What you should do: Copy the following entries line for line, without any changes.

Source material:
+---+

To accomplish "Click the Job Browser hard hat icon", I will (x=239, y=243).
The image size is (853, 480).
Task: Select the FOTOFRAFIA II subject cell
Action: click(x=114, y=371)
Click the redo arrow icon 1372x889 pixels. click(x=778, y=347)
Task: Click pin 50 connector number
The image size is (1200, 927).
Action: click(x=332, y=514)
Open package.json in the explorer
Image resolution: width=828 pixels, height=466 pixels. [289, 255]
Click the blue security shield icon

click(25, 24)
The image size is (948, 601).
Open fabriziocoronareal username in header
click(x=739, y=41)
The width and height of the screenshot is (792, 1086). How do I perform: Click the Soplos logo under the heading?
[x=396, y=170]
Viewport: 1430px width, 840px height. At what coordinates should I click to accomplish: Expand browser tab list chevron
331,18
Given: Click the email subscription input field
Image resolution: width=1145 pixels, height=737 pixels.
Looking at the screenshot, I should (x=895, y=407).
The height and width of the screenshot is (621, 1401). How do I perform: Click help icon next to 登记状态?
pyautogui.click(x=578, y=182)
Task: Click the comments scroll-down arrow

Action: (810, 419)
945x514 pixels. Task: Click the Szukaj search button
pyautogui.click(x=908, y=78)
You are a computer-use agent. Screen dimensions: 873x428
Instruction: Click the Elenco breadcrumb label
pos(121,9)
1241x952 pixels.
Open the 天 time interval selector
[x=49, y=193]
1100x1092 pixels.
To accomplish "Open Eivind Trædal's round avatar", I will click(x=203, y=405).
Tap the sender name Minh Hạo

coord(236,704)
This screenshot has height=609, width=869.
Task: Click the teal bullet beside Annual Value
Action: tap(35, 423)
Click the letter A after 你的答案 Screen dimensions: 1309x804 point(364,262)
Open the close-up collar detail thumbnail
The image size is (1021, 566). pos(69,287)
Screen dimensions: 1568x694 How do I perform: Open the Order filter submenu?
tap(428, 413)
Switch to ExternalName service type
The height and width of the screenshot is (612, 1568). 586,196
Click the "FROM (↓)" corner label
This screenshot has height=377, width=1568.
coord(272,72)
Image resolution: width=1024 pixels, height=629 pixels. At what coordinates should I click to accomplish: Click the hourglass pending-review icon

+---+

Answer below:
To accomplish "Click the Job Browser hard hat icon", I will (x=239, y=243).
The image size is (853, 480).
Task: Select the FOTOFRAFIA II subject cell
Action: click(x=114, y=371)
Click the redo arrow icon 1372x889 pixels. click(x=778, y=347)
Task: Click pin 50 connector number
The image size is (1200, 927).
Action: click(x=332, y=514)
Open package.json in the explorer
Image resolution: width=828 pixels, height=466 pixels. [289, 255]
Click the blue security shield icon

click(25, 24)
The image size is (948, 601).
Open fabriziocoronareal username in header
click(x=739, y=41)
The width and height of the screenshot is (792, 1086). How do I perform: Click the Soplos logo under the heading?
[x=396, y=170]
Viewport: 1430px width, 840px height. At what coordinates should I click to accomplish: Expand browser tab list chevron
331,18
Given: Click the email subscription input field
Image resolution: width=1145 pixels, height=737 pixels.
Looking at the screenshot, I should (x=895, y=407).
The height and width of the screenshot is (621, 1401). How do I perform: Click help icon next to 登记状态?
pyautogui.click(x=578, y=182)
Task: Click the comments scroll-down arrow

Action: (810, 419)
945x514 pixels. Task: Click the Szukaj search button
pyautogui.click(x=908, y=78)
You are a computer-use agent. Screen dimensions: 873x428
Instruction: Click the Elenco breadcrumb label
pos(121,9)
1241x952 pixels.
Open the 天 time interval selector
[x=49, y=193]
1100x1092 pixels.
To accomplish "Open Eivind Trædal's round avatar", I will click(x=203, y=405).
Tap the sender name Minh Hạo

coord(236,704)
This screenshot has height=609, width=869.
Task: Click the teal bullet beside Annual Value
Action: tap(35, 423)
Click the letter A after 你的答案 Screen dimensions: 1309x804 point(364,262)
Open the close-up collar detail thumbnail
The image size is (1021, 566). pos(69,287)
Screen dimensions: 1568x694 How do I perform: Open the Order filter submenu?
tap(428, 413)
Switch to ExternalName service type
The height and width of the screenshot is (612, 1568). 586,196
Click the "FROM (↓)" corner label
This screenshot has height=377, width=1568.
coord(272,72)
Image resolution: width=1024 pixels, height=629 pixels. At what coordinates should I click to accomplish: Click the hourglass pending-review icon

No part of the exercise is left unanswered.